Future Tense

A Company That Sells Surveillance Software to Authoritarian Regimes Got Hacked Itself

Dark web meets dark web.

Photo from scyther5/Shutterstock

Hacking Team is an Italian company that sells surveillance tools and vulnerability exploits to governments. It is notorious for allegedly doing business with repressive regimes, though the company denies this. On Sunday, though, Hacking Team itself was hacked, and now 400 gigabytes of internal communications and documents are floating around the Web.

CSO Online reports that the hackers renamed the company’s Twitter account “Hacked Team,” started posting about specific documents, and generally made it known that the company had been pwned. One document indicates that Hacking Team made a deal with a middleman to export spyware to Nigeria. Another is a $532,000 contract from July 2, 2012, with Sudan’s national intelligence service. The Guardian reports that Hacking Team told the Italian U.N. representative in January 2015 that it didn’t have current ties to Sudan. (It’s unclear what the company said when asked about past dealings.) A 2014 Citizen Lab report had also shown that the Sudanese government was using Hacking Team’s “Remote Control System.”

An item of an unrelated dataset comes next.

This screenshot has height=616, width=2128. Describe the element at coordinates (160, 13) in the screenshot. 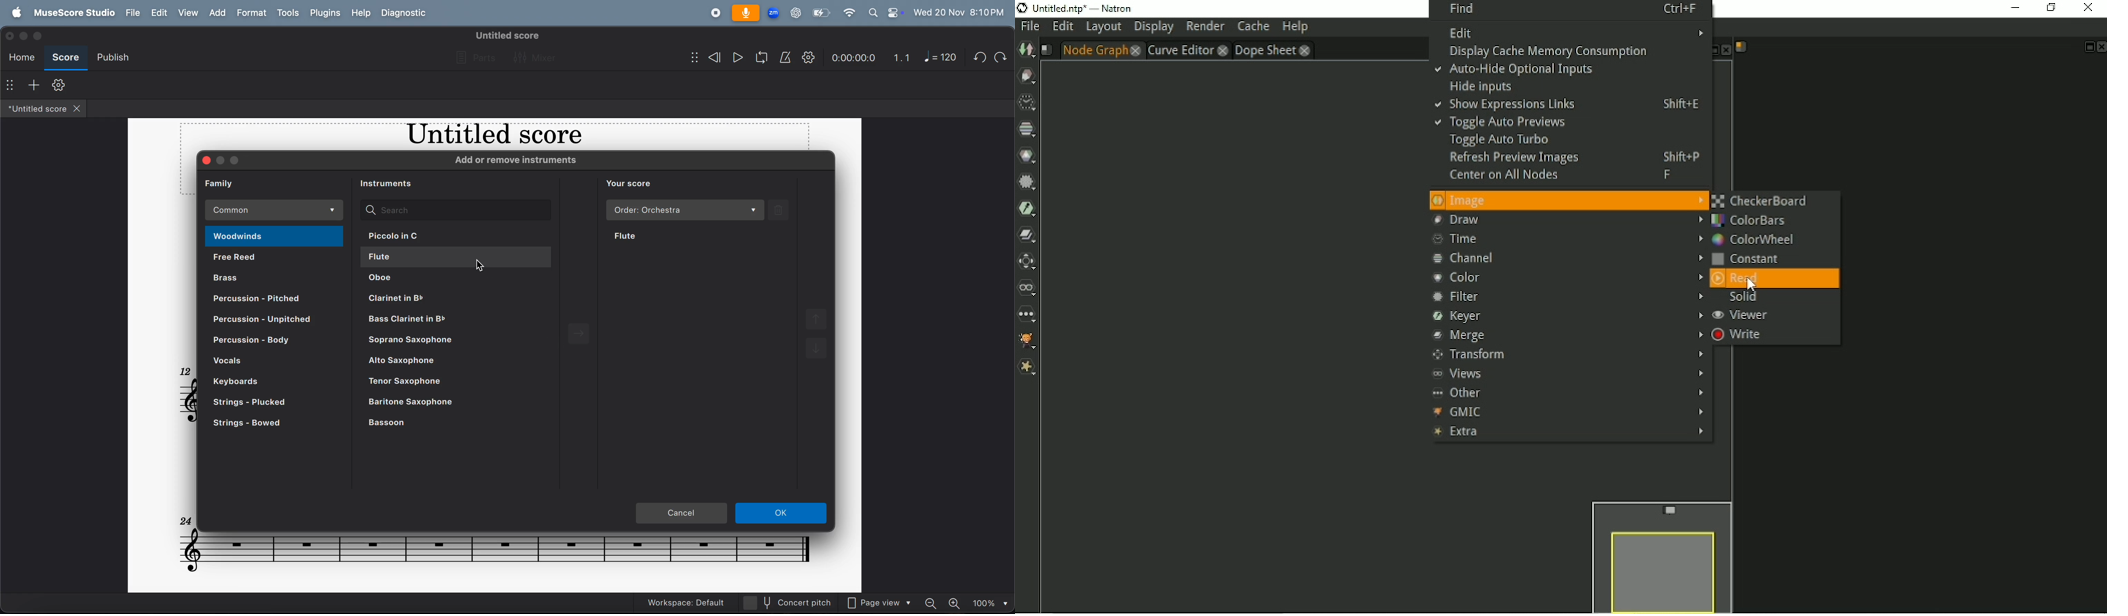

CSO has created a long list of associations between Hacking Team and various governments based on the leaked documents. It includes: Egypt, Ethiopia, Morocco, Nigeria, Sudan, Chile, Colombia, Ecuador, Honduras, Mexico, Panama, the United States, Azerbaijan, Kazakhstan, Malaysia, Mongolia, Singapore, South Korea, Thailand, Uzbekistan, Russia, Vietnam, Australia, Cyprus, Czech Republic, Germany, Hungary, Italy, Luxemburg, Poland, Spain, Switzerland, Bahrain, Oman, Saudi Arabia, and the United Arab Emirates.

In 2013, Reporters Without Borders named five companies “Corporate Enemies of the Internet,” including Hacking Team. The report called the five “digital era mercenaries,” and said, “They all sell products that are liable to be used by governments to violate human rights and freedom of information.” And in 2014 the Intercept published manuals for Hacking Team’s Remote Control System software. Intercept reporters Cora Currier and Morgan Marquis-Boire wrote, “With a few clicks of a mouse, even a lightly trained technician can build a software agent that can infect and monitor a device, then upload captured data … all without leaving a trace.”

Now the company is getting a taste of its own medicine. Hacking Team employee Christian Pozzi commented to CSO on Monday morning:

We are awake. The people responsible for this will be arrested. We are working with the police at the moment. … Don’t believe everything you see. Most of what the attackers are claiming is simply not true. … The attackers are spreading a lot of lies about our company that is simply not true. The torrent contains a virus.

Pozzi reiterated many of these points on his Twitter account before it was hacked and then deleted.

The documents haven’t been definitively verified, but the trove the hackers shared is extensive and even includes screencaps that appear to be of employees’ computer screens. Four hundred gigabytes of data might not even sound like a lot to if your computer has a 500-gigabyte hard drive and you have a 1 terabyte external drive (plus a PlayStation 4 and on and on). After all, North Korea gathered roughly 100 terabytes worth of documents in the Sony hack. But the “Guardians of Peace” only actually released a few hundred gigabytes, and that was plenty—just ask Sony employees.

For Hacking Team, 400 gigabytes would be more than enough to shed some light on the spyware and exploits the company sells … and to whom.